Saved entries:
※

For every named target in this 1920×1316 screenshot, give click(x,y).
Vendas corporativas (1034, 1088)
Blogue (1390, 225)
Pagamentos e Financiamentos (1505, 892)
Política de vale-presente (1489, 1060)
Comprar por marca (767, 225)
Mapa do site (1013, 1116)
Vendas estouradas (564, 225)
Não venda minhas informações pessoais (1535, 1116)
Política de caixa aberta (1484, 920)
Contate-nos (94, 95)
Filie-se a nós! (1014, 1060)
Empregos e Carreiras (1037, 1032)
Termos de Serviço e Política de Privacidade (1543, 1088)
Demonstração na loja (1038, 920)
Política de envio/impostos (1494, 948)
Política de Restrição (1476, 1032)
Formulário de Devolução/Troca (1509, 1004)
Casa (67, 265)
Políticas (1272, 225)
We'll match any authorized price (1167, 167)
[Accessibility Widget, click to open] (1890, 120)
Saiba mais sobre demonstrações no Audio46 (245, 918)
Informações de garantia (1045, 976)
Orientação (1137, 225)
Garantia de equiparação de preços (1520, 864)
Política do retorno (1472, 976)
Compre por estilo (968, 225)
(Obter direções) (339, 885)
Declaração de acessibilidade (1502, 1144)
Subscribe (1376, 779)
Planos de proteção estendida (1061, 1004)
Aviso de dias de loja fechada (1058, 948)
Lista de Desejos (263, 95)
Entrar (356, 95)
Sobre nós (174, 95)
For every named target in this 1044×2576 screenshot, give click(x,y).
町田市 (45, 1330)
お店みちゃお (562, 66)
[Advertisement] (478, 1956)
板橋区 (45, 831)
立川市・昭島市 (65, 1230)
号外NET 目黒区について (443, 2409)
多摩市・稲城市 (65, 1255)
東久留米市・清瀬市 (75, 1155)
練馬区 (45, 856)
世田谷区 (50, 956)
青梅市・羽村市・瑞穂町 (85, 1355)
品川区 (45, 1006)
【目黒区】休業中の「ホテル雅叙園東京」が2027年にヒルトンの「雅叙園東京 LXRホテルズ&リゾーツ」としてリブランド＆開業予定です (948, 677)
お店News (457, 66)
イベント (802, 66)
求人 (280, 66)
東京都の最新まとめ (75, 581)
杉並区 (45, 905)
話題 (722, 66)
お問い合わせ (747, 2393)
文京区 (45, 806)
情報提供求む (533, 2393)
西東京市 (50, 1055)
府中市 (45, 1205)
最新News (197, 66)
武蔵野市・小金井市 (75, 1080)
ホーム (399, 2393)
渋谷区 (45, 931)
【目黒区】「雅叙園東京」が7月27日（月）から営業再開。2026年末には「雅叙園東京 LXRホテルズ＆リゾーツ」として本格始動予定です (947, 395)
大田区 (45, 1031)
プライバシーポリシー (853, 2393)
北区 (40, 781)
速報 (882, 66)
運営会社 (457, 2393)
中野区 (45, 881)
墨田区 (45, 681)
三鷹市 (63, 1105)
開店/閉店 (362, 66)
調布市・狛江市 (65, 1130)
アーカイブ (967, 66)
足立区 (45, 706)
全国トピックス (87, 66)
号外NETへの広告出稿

※

** Description of the task **
Would you please filter the lines above and copy every one that includes "this"?

** Exercise result **
For every named target in this 1920×1316 screenshot, give click(x,y).
For every named target in this 1044×2576 screenshot, give click(x,y).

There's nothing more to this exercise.